Il principio di fondo rimane quello che abbiamo già analizzato parlando di ClickFix: evitare lo sfruttamento di una vulnerabilità software e trasformare invece la vittima nel passaggio iniziale della catena di esecuzione. Una pagina web mostra un messaggio apparentemente credibile, propone una procedura “tecnica” per gestirlo e porta l’utente ad aprire un componente legittimo di Windows, incollando istruzioni preparate dagli aggressori. Cambiano però gli strumenti e, soprattutto, cambia ciò che accade dopo.
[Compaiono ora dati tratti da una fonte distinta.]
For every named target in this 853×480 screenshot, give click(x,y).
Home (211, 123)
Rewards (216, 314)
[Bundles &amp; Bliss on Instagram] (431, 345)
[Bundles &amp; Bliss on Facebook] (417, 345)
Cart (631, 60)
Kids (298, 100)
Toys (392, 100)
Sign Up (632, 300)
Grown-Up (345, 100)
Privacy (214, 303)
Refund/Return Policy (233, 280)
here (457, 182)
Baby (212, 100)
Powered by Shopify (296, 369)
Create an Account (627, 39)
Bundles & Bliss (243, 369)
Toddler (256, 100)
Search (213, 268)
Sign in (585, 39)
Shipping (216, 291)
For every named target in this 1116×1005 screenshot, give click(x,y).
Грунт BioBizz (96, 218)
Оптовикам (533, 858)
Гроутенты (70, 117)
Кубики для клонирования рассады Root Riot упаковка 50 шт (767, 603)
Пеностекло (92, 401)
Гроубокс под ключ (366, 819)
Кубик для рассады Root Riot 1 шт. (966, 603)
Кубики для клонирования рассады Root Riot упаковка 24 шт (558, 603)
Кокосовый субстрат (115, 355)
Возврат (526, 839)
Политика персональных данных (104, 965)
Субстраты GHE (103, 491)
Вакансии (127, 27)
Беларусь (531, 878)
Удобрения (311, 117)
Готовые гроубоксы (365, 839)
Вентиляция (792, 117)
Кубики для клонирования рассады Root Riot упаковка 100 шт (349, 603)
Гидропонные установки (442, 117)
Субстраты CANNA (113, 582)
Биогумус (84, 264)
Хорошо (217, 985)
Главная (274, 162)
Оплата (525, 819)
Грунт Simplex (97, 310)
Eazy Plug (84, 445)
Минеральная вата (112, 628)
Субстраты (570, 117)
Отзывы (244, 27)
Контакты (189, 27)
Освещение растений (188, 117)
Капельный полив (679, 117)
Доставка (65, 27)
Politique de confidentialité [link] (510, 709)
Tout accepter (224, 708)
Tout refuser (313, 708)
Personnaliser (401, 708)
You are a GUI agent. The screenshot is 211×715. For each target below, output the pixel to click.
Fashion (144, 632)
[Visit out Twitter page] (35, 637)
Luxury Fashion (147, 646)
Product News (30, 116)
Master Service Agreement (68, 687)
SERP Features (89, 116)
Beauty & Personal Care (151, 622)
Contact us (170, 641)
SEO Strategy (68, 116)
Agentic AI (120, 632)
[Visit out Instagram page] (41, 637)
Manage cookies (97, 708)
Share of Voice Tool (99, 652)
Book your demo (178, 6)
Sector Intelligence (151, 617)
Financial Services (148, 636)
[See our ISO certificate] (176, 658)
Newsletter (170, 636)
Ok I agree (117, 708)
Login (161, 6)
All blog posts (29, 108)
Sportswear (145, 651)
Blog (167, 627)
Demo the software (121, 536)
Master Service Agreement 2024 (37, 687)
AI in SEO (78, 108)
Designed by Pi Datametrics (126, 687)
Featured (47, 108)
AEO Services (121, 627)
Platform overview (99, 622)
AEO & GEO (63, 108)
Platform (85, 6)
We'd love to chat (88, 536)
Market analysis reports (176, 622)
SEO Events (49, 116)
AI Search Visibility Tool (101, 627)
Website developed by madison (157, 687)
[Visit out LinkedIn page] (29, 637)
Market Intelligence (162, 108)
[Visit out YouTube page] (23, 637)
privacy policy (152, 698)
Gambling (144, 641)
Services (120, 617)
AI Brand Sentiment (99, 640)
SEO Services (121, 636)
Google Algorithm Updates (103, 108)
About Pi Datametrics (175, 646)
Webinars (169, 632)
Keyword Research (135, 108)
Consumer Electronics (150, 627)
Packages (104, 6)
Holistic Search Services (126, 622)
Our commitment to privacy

TerminalFix rappresenta un salto rispetto a molte campagne ClickFix precedenti. L’inganno iniziale resta quasi banale – “verifica di non essere un robot“, apri il terminale, incolla il comando – ma il risultato finale può essere un punto d’appoggio stabile dentro la rete aziendale. Non più soltanto furto di password o installazione di un infostealer: l’host infetto può servire per esplorare la rete, raggiungere altri server e preparare movimenti laterali.